Alnylam Pharmaceuticals announced that the EMA granted ALN-AT3 orphan drug designation for the treatment of hemophilia A and B. The therapeutic is currently in development to be a subcutaneously administers RNAi therapeutic aimed at targeting antithrombin (AT) in hemophilia and other bleeding disorders. ALN-AT3 is currently being investigated in a multinational phase 1 trial, and the company has presented data showing that the treatment significantly lowered AT and boosted thrombin generation.

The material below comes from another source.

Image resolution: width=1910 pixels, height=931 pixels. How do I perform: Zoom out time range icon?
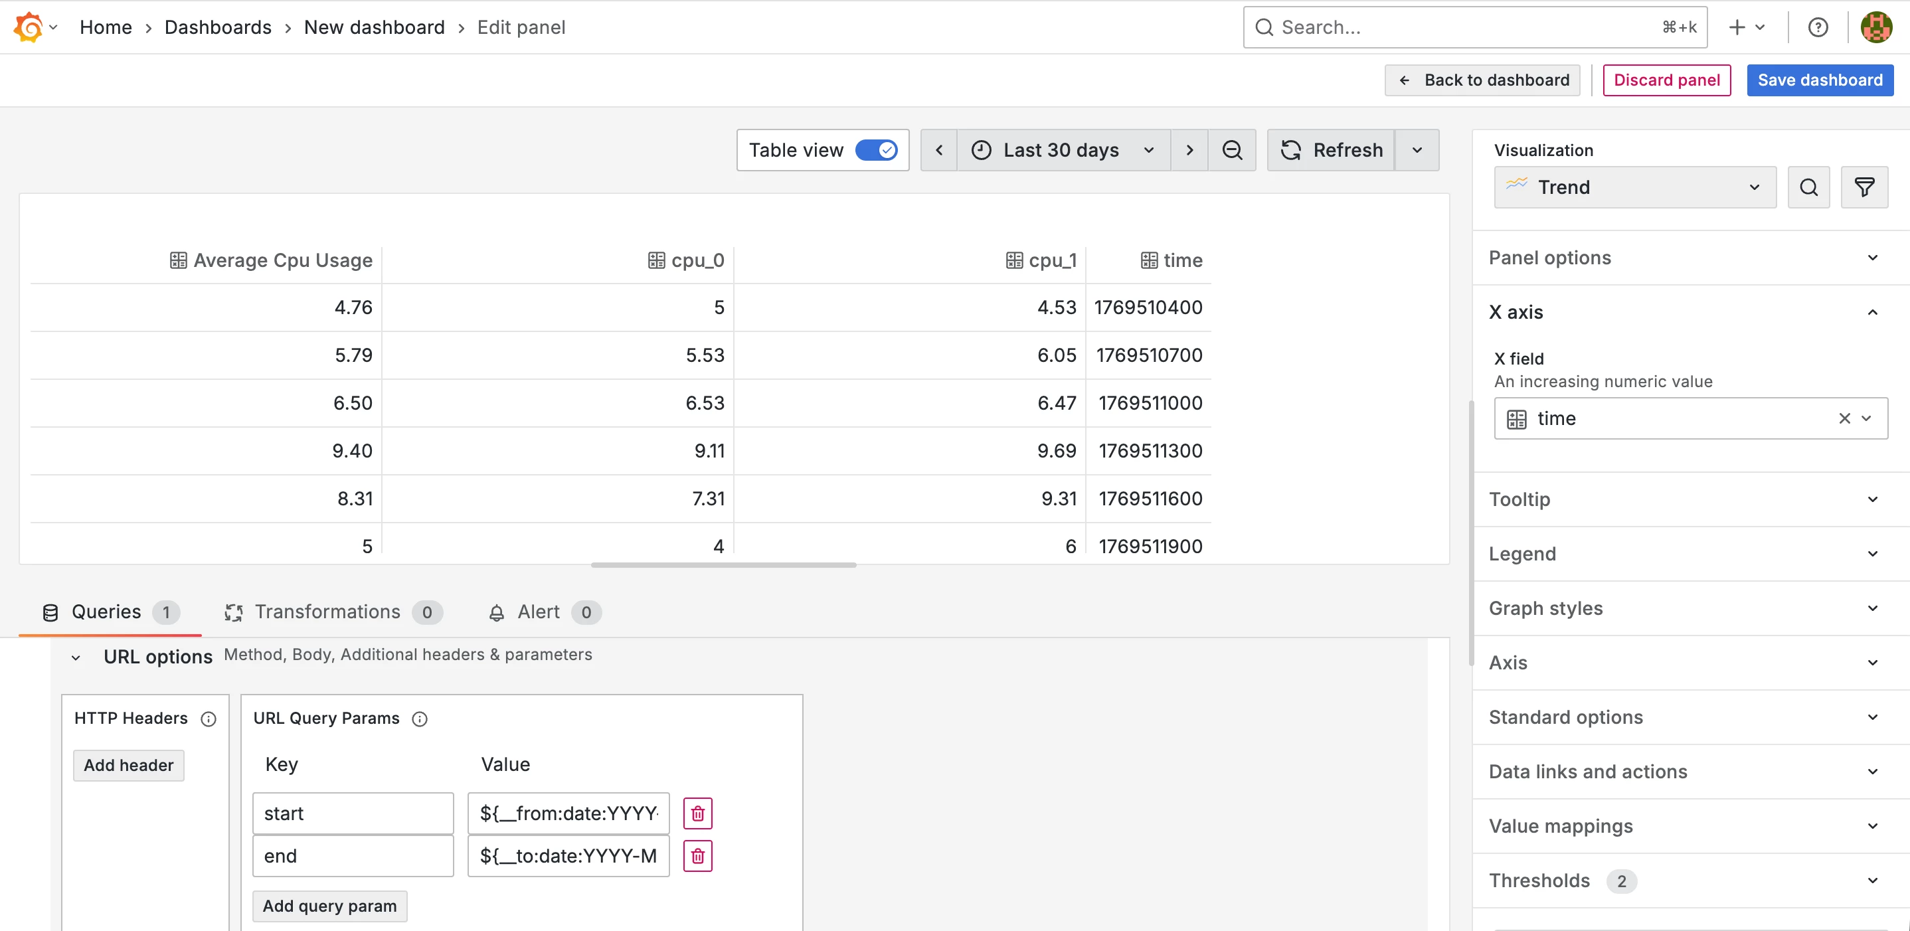1232,150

Atox Bio NSTI Treatment Named EU Orphan Drug

AB103 (Sodium acetate salt of the synthetic peptide H-D-Ala-Ser-Pro-Met-Leu-Val-Ala-Tyr-Asp-D-Ala-OH) was granted orphan drug designation in the EU for necrotizing soft tissue infections (NSTI). There are currently no approved treatments for NSTI, which means patients are often subject to repeated surgical debridement, resuscitation, and antibiotics. AB103 is a novel immunomodulator that binds to the CD28 dimer interface and controls inflammation. It modulates the host’s immune system; it does not inhibit it during course of treatment. The drug showed efficacy in a phase 2 study.

EC Approves Hemophilia A Drug Nuwiq

Octapharma announced that the European Commission (EC) has approved Nuwiq for the treatment and prevention of bleeding in all age groups suffering from hemophilia A. Nuwiq is produced in a human cell line and does not contain any human or animal additives. Nuwiq, or human cell line recombinant FVIII, aims to eliminate the need for frequent infusions to prevent bleeding episodes. FVIII was examined in three pivotal trials and demonstrated positive results in all three of these trials.